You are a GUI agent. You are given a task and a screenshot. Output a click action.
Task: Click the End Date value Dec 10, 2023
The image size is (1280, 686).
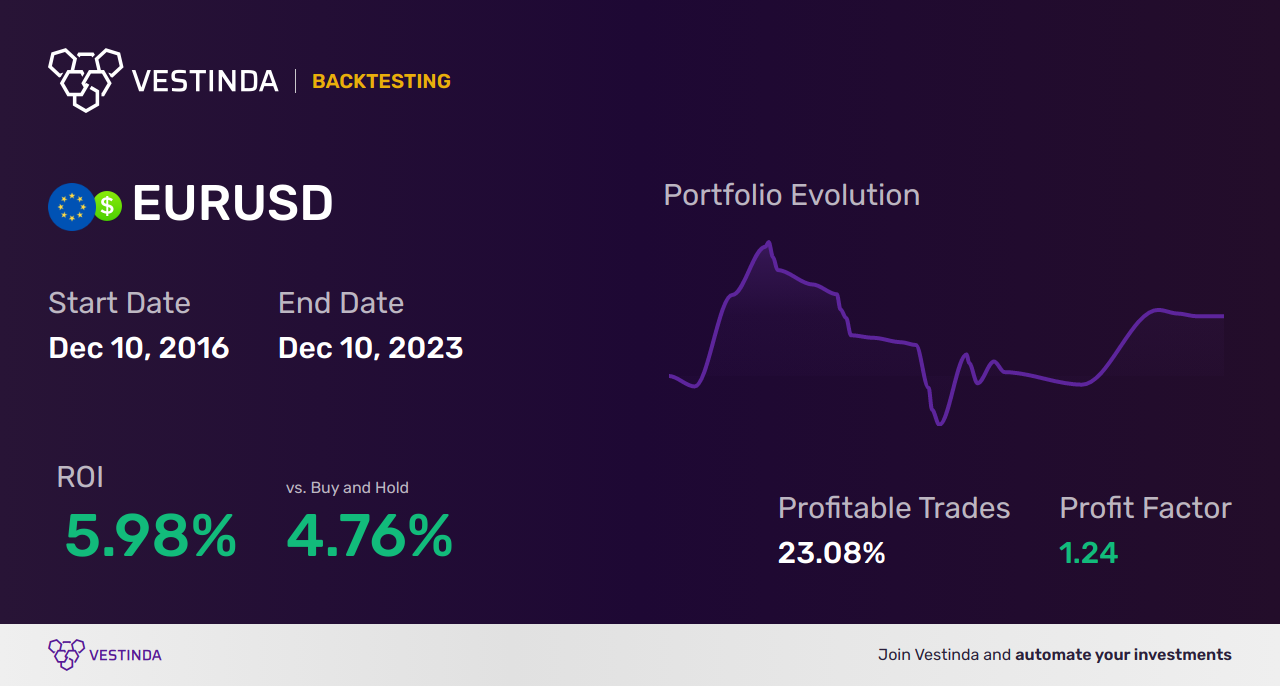point(370,348)
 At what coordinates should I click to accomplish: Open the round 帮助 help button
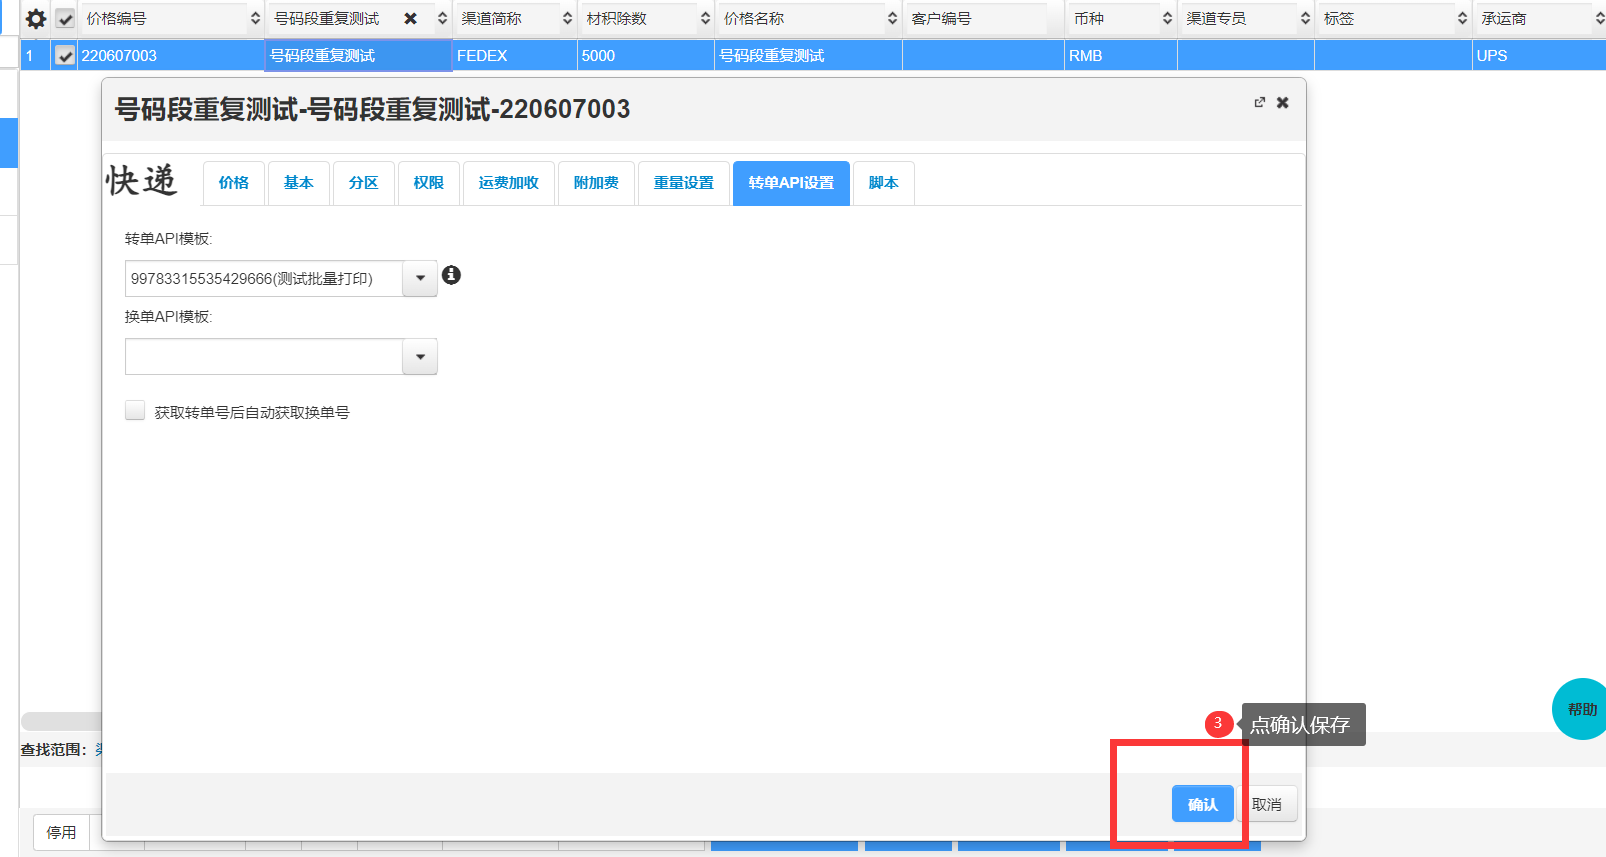pos(1580,709)
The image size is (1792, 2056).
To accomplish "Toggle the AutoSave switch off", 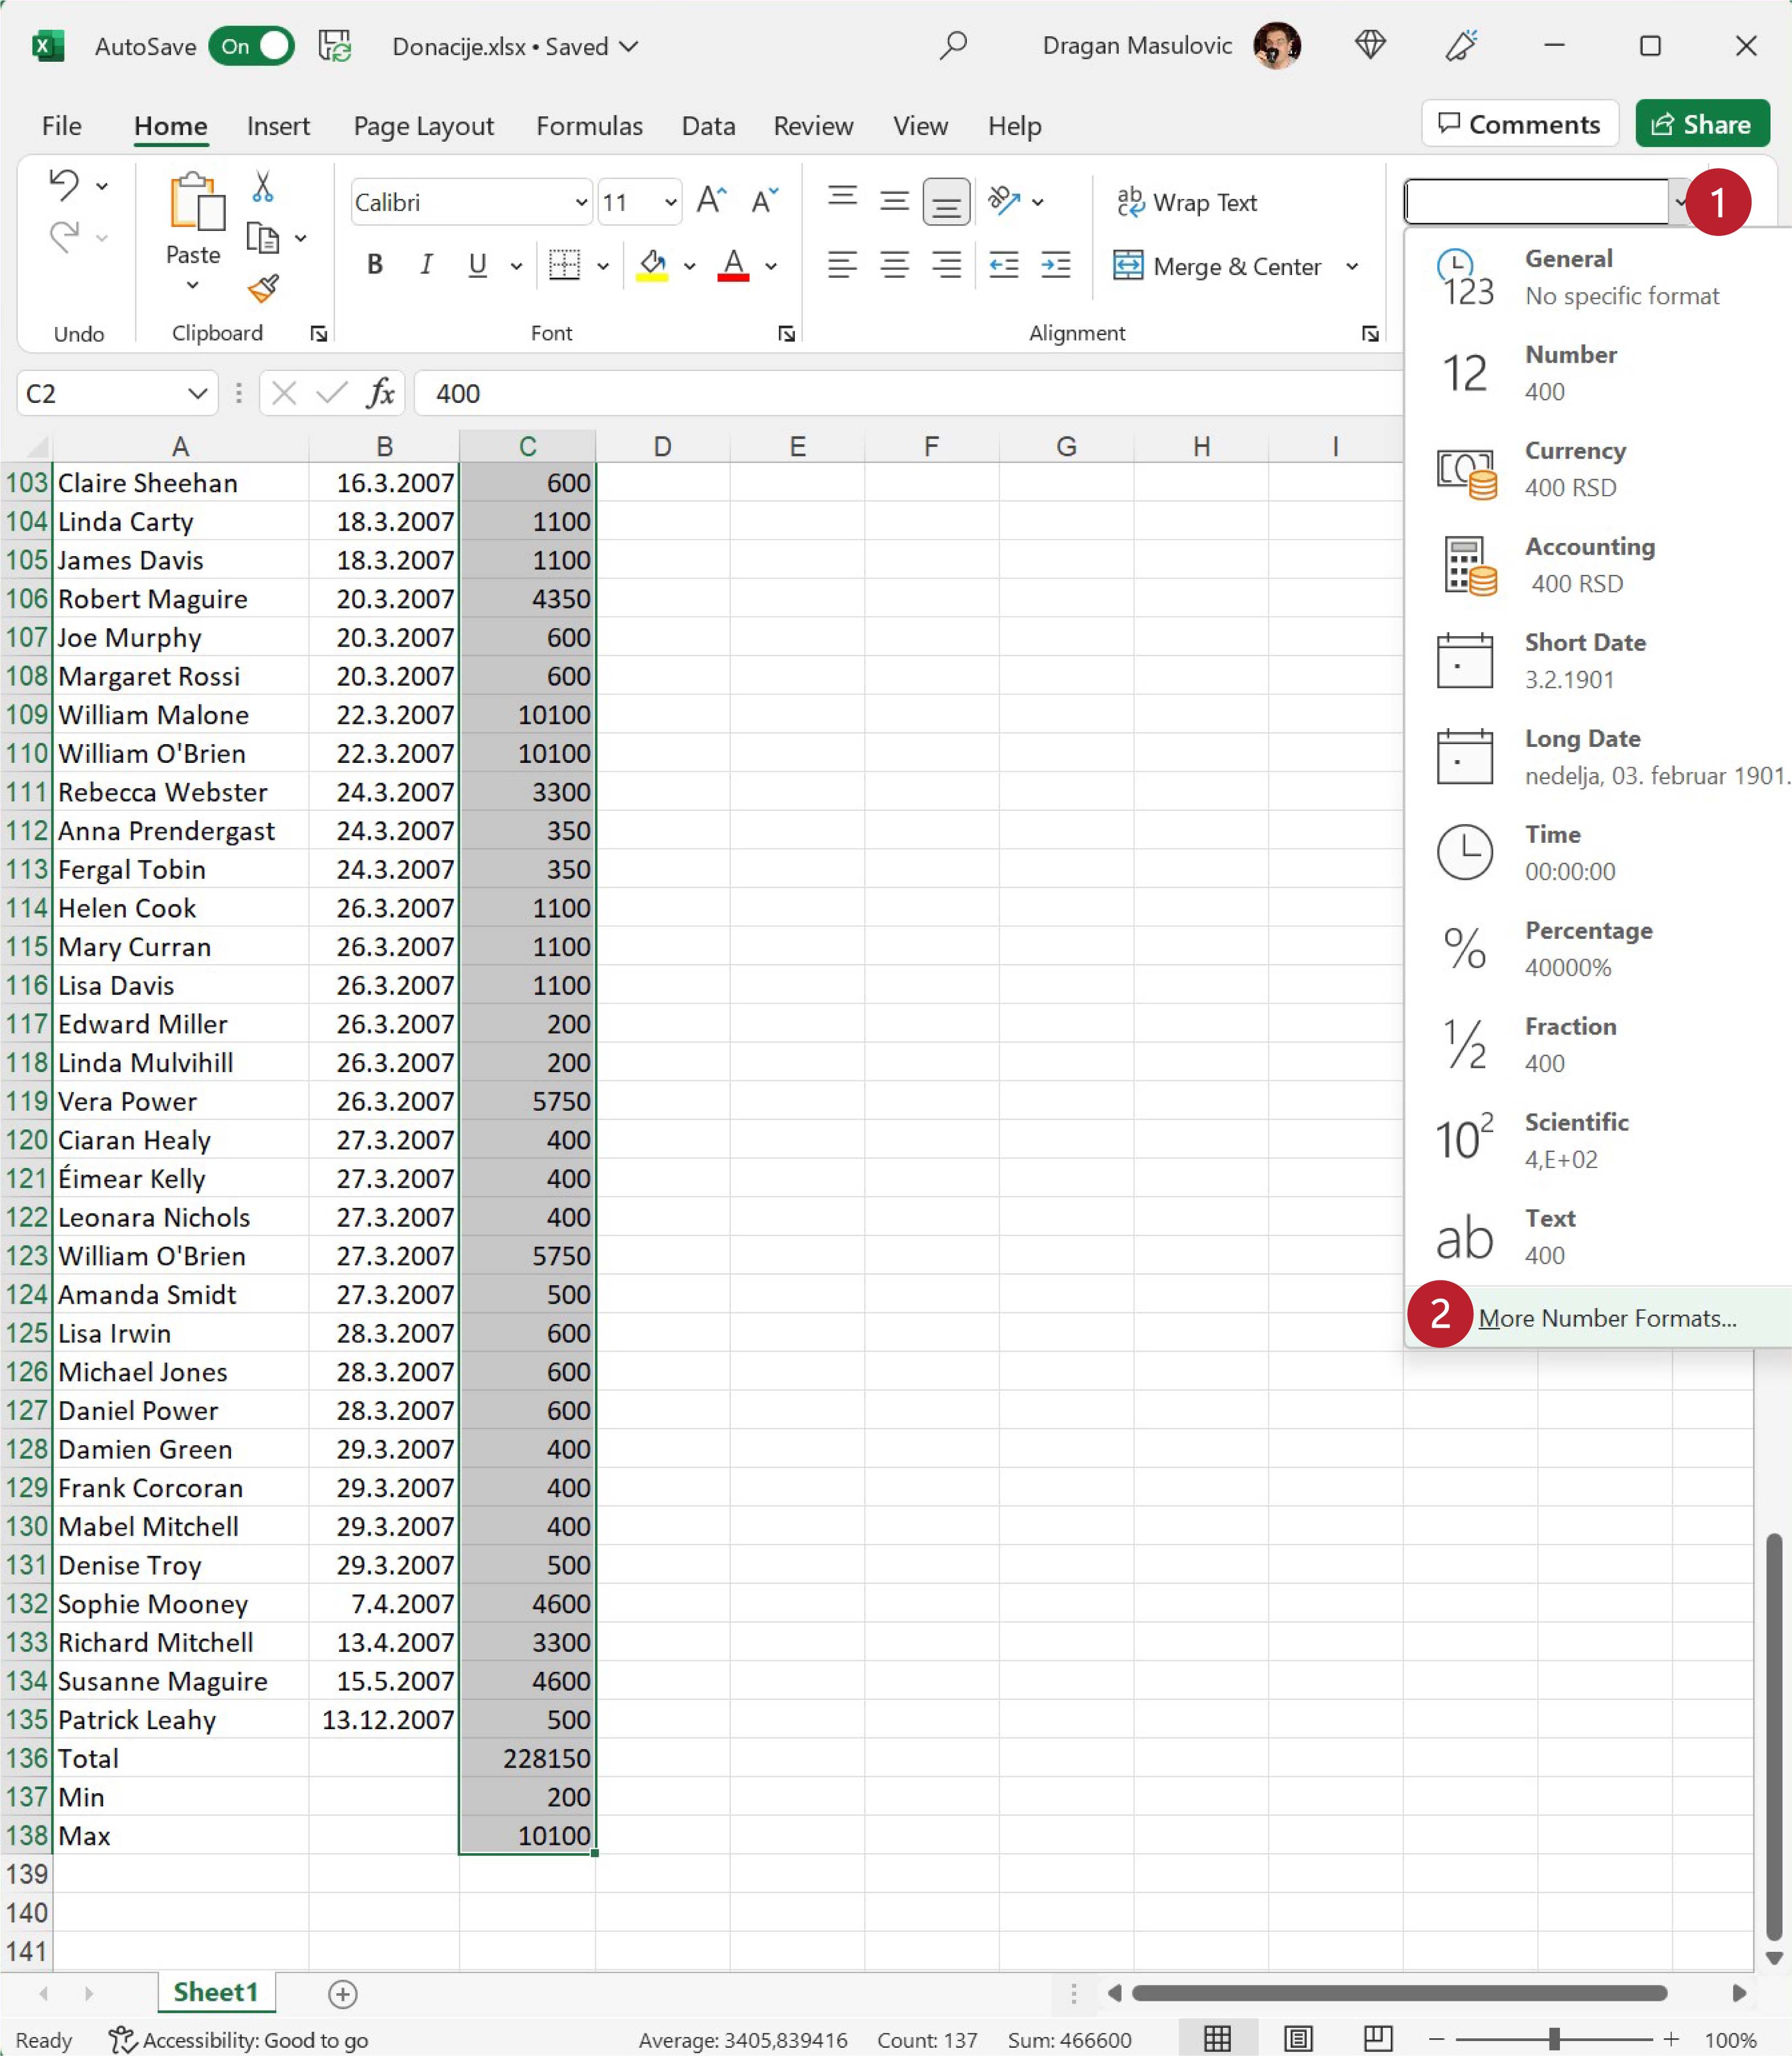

**WORK REQUIRED:** Rewrite the lines above as a numbered list, omitting any blank lines and leaving out the pictures.

**SOLUTION FOR THIS EXERCISE:**
1. You are a GUI agent. You are given a task and a screenshot. Output a click action.
2. Task: Click the End Date value Dec 10, 2023
3. The image size is (1280, 686).
4. point(370,348)
5.  At what coordinates should I click to accomplish: Open the round 帮助 help button
6. pos(1580,709)
7. The image size is (1792, 2056).
8. To accomplish "Toggle the AutoSave switch off", 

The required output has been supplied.